▶ _WHAT THE TASK ASKS_
Lines holding the string "will" are the ones to copy; find them all in the data.

╭─ RECORDED INFORMATION

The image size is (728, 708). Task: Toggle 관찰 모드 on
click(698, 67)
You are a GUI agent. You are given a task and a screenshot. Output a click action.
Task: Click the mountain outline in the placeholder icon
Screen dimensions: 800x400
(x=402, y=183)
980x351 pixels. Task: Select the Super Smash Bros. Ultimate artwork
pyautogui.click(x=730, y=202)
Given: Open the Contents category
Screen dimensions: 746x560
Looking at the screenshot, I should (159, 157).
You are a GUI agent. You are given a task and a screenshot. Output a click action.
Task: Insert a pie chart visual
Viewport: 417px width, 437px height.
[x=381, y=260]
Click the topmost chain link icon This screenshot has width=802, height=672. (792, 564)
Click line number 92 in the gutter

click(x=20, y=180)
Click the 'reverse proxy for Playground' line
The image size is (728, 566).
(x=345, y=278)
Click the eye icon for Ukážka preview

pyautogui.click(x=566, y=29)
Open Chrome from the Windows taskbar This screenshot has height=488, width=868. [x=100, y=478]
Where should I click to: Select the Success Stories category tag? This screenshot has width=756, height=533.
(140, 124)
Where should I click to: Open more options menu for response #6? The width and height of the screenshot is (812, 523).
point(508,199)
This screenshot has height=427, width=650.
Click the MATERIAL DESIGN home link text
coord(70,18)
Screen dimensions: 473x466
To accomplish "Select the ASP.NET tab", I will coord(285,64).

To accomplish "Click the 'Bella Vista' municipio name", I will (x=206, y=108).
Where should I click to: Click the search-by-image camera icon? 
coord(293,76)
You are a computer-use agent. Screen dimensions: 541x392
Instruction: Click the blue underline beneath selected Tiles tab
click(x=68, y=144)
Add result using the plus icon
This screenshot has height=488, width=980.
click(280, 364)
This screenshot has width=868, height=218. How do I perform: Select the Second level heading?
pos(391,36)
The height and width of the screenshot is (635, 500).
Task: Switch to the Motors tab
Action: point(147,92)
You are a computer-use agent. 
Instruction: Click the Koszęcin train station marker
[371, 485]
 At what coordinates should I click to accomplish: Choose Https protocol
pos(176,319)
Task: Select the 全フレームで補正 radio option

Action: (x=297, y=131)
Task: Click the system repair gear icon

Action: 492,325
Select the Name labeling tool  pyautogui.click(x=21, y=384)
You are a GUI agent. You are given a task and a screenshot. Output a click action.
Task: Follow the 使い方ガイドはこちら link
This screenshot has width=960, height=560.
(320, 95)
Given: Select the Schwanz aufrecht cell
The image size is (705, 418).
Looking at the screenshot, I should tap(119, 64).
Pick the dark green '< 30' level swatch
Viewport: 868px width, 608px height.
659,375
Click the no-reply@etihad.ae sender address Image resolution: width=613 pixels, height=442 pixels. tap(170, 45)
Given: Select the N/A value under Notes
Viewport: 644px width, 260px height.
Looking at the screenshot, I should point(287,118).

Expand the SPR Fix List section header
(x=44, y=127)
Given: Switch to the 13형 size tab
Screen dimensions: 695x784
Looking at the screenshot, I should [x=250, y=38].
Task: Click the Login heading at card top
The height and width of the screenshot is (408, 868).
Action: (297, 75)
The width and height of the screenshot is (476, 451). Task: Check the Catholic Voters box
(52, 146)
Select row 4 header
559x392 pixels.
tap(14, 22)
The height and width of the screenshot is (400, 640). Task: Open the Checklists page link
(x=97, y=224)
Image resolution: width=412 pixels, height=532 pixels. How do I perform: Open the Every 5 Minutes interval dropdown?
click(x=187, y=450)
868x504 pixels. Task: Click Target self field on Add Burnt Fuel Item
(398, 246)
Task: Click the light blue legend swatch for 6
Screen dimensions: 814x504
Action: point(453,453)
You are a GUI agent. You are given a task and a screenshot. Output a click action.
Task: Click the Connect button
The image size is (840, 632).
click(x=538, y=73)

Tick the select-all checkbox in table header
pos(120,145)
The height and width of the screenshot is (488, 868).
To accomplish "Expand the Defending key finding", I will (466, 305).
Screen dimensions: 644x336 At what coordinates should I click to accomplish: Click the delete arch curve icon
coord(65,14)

╰─

▶ _REPLY_
To accomplish "Select the ASP.NET tab", I will coord(285,64).
To accomplish "Click the 'Bella Vista' municipio name", I will (x=206, y=108).
To accomplish "Expand the Defending key finding", I will (466, 305).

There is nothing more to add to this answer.